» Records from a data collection

>>

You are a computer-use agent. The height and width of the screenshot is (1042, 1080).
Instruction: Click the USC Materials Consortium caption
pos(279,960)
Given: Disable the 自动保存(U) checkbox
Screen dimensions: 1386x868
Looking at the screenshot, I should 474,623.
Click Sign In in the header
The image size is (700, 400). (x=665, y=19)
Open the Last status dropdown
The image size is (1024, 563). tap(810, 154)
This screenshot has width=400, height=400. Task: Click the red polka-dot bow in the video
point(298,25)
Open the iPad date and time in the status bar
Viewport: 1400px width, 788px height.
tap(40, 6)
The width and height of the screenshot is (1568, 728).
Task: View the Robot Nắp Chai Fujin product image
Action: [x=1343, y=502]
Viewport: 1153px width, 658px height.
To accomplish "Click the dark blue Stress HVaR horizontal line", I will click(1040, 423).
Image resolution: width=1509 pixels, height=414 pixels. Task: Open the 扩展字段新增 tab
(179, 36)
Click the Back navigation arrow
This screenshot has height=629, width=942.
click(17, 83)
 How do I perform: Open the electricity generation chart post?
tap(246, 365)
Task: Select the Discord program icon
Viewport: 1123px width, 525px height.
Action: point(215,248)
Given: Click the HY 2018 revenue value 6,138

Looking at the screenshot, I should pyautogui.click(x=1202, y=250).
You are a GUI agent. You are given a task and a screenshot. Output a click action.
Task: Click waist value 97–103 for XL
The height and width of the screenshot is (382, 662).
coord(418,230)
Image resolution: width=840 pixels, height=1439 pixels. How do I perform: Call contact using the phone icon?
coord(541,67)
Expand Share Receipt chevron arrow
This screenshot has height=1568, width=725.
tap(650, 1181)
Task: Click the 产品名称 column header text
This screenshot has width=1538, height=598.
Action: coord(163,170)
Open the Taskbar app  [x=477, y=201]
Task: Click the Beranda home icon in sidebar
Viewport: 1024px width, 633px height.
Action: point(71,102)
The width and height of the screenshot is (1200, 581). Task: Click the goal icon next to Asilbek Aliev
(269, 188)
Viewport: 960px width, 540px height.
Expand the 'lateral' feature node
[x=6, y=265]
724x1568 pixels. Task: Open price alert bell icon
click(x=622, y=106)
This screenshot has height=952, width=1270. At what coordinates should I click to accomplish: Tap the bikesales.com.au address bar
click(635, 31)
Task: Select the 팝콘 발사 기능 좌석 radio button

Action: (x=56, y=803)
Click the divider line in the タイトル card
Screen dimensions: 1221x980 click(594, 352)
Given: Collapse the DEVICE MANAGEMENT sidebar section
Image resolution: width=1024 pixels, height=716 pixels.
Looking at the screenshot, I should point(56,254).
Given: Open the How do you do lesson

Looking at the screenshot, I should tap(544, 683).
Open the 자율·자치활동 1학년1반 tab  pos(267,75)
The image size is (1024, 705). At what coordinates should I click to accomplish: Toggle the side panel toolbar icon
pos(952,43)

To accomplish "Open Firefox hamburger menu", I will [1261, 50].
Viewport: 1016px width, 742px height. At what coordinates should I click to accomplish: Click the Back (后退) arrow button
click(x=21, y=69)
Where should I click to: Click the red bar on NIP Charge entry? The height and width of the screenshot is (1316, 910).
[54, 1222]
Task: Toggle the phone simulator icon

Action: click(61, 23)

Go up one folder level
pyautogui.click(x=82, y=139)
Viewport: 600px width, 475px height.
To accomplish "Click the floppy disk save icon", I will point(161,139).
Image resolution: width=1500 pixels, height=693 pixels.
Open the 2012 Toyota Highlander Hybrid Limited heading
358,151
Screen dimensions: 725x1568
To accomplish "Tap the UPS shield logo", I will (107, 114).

<<

» What is being asked
The whole set of records needs to be written out exactly.

» Answer box
You are a computer-use agent. The height and width of the screenshot is (1042, 1080).
Instruction: Click the USC Materials Consortium caption
pos(279,960)
Given: Disable the 自动保存(U) checkbox
Screen dimensions: 1386x868
Looking at the screenshot, I should 474,623.
Click Sign In in the header
The image size is (700, 400). (x=665, y=19)
Open the Last status dropdown
The image size is (1024, 563). tap(810, 154)
This screenshot has width=400, height=400. Task: Click the red polka-dot bow in the video
point(298,25)
Open the iPad date and time in the status bar
Viewport: 1400px width, 788px height.
tap(40, 6)
The width and height of the screenshot is (1568, 728).
Task: View the Robot Nắp Chai Fujin product image
Action: [x=1343, y=502]
Viewport: 1153px width, 658px height.
To accomplish "Click the dark blue Stress HVaR horizontal line", I will click(1040, 423).
Image resolution: width=1509 pixels, height=414 pixels. Task: Open the 扩展字段新增 tab
(179, 36)
Click the Back navigation arrow
This screenshot has height=629, width=942.
click(17, 83)
 How do I perform: Open the electricity generation chart post?
tap(246, 365)
Task: Select the Discord program icon
Viewport: 1123px width, 525px height.
Action: point(215,248)
Given: Click the HY 2018 revenue value 6,138

Looking at the screenshot, I should pyautogui.click(x=1202, y=250).
You are a GUI agent. You are given a task and a screenshot. Output a click action.
Task: Click waist value 97–103 for XL
The height and width of the screenshot is (382, 662).
coord(418,230)
Image resolution: width=840 pixels, height=1439 pixels. How do I perform: Call contact using the phone icon?
coord(541,67)
Expand Share Receipt chevron arrow
This screenshot has height=1568, width=725.
tap(650, 1181)
Task: Click the 产品名称 column header text
This screenshot has width=1538, height=598.
Action: coord(163,170)
Open the Taskbar app  [x=477, y=201]
Task: Click the Beranda home icon in sidebar
Viewport: 1024px width, 633px height.
Action: point(71,102)
The width and height of the screenshot is (1200, 581). Task: Click the goal icon next to Asilbek Aliev
(269, 188)
Viewport: 960px width, 540px height.
Expand the 'lateral' feature node
[x=6, y=265]
724x1568 pixels. Task: Open price alert bell icon
click(x=622, y=106)
This screenshot has height=952, width=1270. At what coordinates should I click to accomplish: Tap the bikesales.com.au address bar
click(635, 31)
Task: Select the 팝콘 발사 기능 좌석 radio button

Action: (x=56, y=803)
Click the divider line in the タイトル card
Screen dimensions: 1221x980 click(594, 352)
Given: Collapse the DEVICE MANAGEMENT sidebar section
Image resolution: width=1024 pixels, height=716 pixels.
Looking at the screenshot, I should point(56,254).
Given: Open the How do you do lesson

Looking at the screenshot, I should tap(544, 683).
Open the 자율·자치활동 1학년1반 tab  pos(267,75)
The image size is (1024, 705). At what coordinates should I click to accomplish: Toggle the side panel toolbar icon
pos(952,43)

To accomplish "Open Firefox hamburger menu", I will [1261, 50].
Viewport: 1016px width, 742px height. At what coordinates should I click to accomplish: Click the Back (后退) arrow button
click(x=21, y=69)
Where should I click to: Click the red bar on NIP Charge entry? The height and width of the screenshot is (1316, 910).
[54, 1222]
Task: Toggle the phone simulator icon

Action: click(61, 23)

Go up one folder level
pyautogui.click(x=82, y=139)
Viewport: 600px width, 475px height.
To accomplish "Click the floppy disk save icon", I will point(161,139).
Image resolution: width=1500 pixels, height=693 pixels.
Open the 2012 Toyota Highlander Hybrid Limited heading
358,151
Screen dimensions: 725x1568
To accomplish "Tap the UPS shield logo", I will (107, 114).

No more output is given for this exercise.